## EXTRAIT
Au début du XVIIe siècle, la révolution galiléenne bat son plein : la vision classique du monde est bouleversée, au rythme des découvertes scientifiques incessantes. Il devient urgent pour la philosophie de donner sens à ces transformations, c'est-à-dire d'élaborer un système de pensée cohérent, intégrant les nouvelles données scientifiques. Plus fondamentalement, il s'agit de sauver l'homme nouveau de la tentation de scepticisme qui le guette, depuis que ses anciennes certitudes théologiques sont battues en brèche par la science. La recherche d'une source d'évidences autre que la foi religieuse est ce qui guide Descartes dans la rédaction de son Discours (1637).

A la recherche d'un fondement inébranlable

Descartes a vingt-trois ans lorsqu'il décide de ne plus porter crédit à l'enseignement de ses maîtres. Non qu'il soit sceptique ou cynique : au contraire, c'est la soif de certitudes, dans ce monde de l'équivoque, qui le dirige. Non pas davantage que la sagesse de ses maîtres soit toujours fausse : il est même hautement probable qu'elle soit souvent très vraie. Mais il n'y a, dans tout cela, pas la moindre certitude. Tout le savoir n'est fondé que sur l'exemple et la coutume, c'est-à-dire sur du sable mouvant. Il s'agit donc moins, dans le projet de Descartes, de remplacer les vieilles idées par des idées neuves, que de substituer aux vieux fondements du savoir un fondement nouveau. Ce fondement, Descartes le découvre dans sa célèbre formule : "Je pense, donc je suis". Si je pousse en effet jusqu'à son terme l'expérience du doute de toutes mes opinions, je me heurte à un élément indubitable : le fait que je doute, c'est-à-dire, que j'existe. Le nouveau fondement de toute connaissance sera ce Je, qui existe en tant que chose pensante. A partir de cette certitude première de sa propre existence, Descartes élabore sa fameuse méthode, constituée de quatre règles simples. Le "Je pense", guidé par cette méthode, distinguera opinions justes et opinions fausses avec un discernement tel que ces quatre règles restent, aujourd'hui encore, à la base même de la recherche scientifique.

## BLOC DE DONNÉES
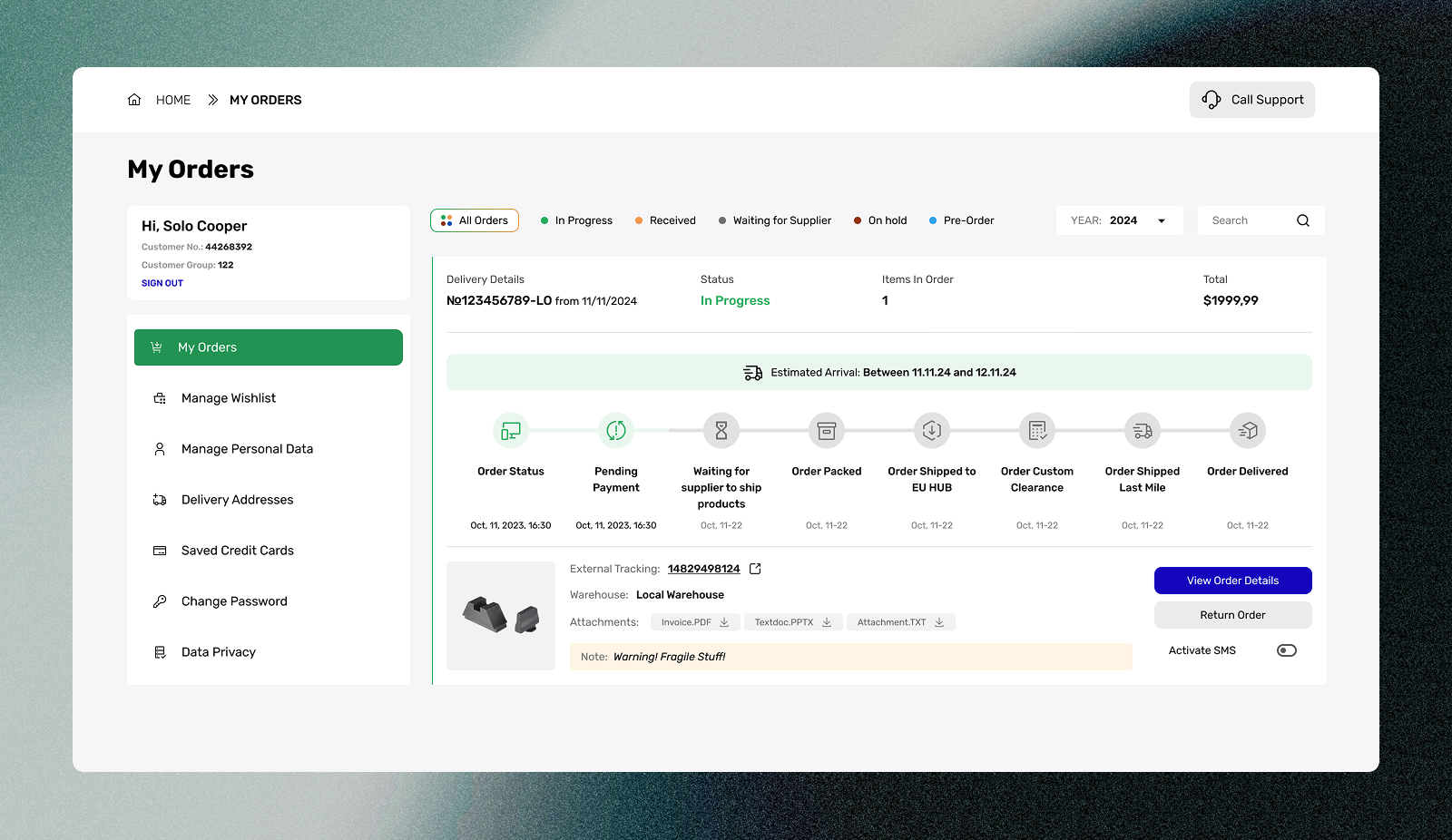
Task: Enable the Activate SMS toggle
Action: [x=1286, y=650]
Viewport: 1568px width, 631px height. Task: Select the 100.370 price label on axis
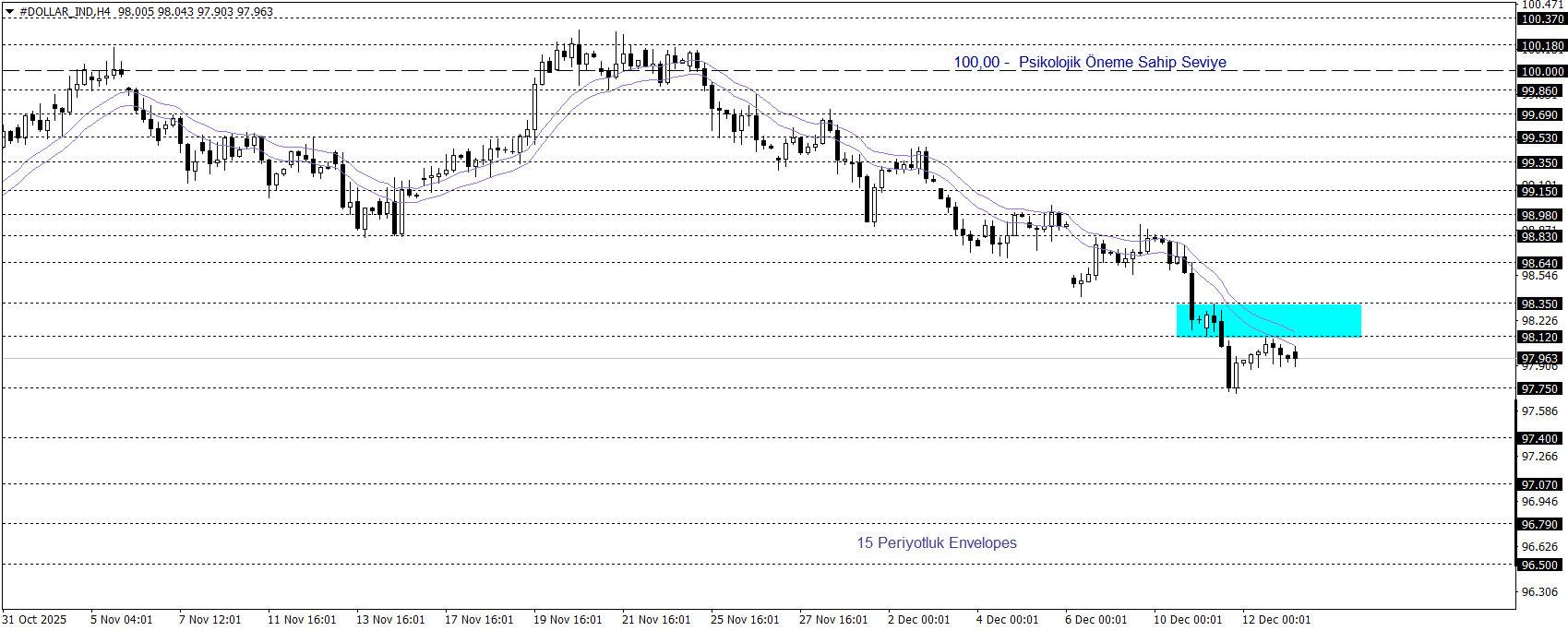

## TRAVAIL À FAIRE
1 – Dans le texte sur Descartes, relevez chaque passage qui suit l'expression « c'est-à-dire », jusqu'à la fin de la phrase.
2 – D'après le texte sur Descartes, les phrases suivantes sont-elles justes ? Répondez par oui ou non, en citant les mots du texte qui tranchent.
(a) Descartes a rédigé son Discours en 1637.
(b) Le texte affirme que la sagesse des maîtres de Descartes est toujours fausse.
(c) La méthode de Descartes se compose de cinq règles.
3 – Écrivez la suite du texte sur Descartes, à partir de sa dernière phrase.
On n'a pas besoin du matériel fourni.

## RÉPONSES PAR TÂCHE
1 –
- d'élaborer un système de pensée cohérent, intégrant les nouvelles données scientifiques
- sur du sable mouvant
- que j'existe

2 –
(a) Oui : « la rédaction de son Discours (1637) ».
(b) Non : « Non pas davantage que la sagesse de ses maîtres soit toujours fausse ».
(c) Non : « constituée de quatre règles simples ».

3 –
L'initiateur de la philosophie moderne

Descartes marque une étape importante dans l'histoire de la philosophie. Comme l'a exprimé Hegel, dans ses Leçons sur l'histoire de la philosophie, il a été de fait :
...le véritable initiateur de la philosophie moderne, en tant qu'il a pris le penser pour principe. On ne saurait se représenter dans toute son ampleur l'influence que cet homme a exercée sur son époque et sur les temps modernes. Il est ainsi un héros qui a repris les choses entièrement par le commencement, et a constitué à nouveau le sol de la philosophie, sur lequel elle est enfin retournée après que mille années se soient écoulées. »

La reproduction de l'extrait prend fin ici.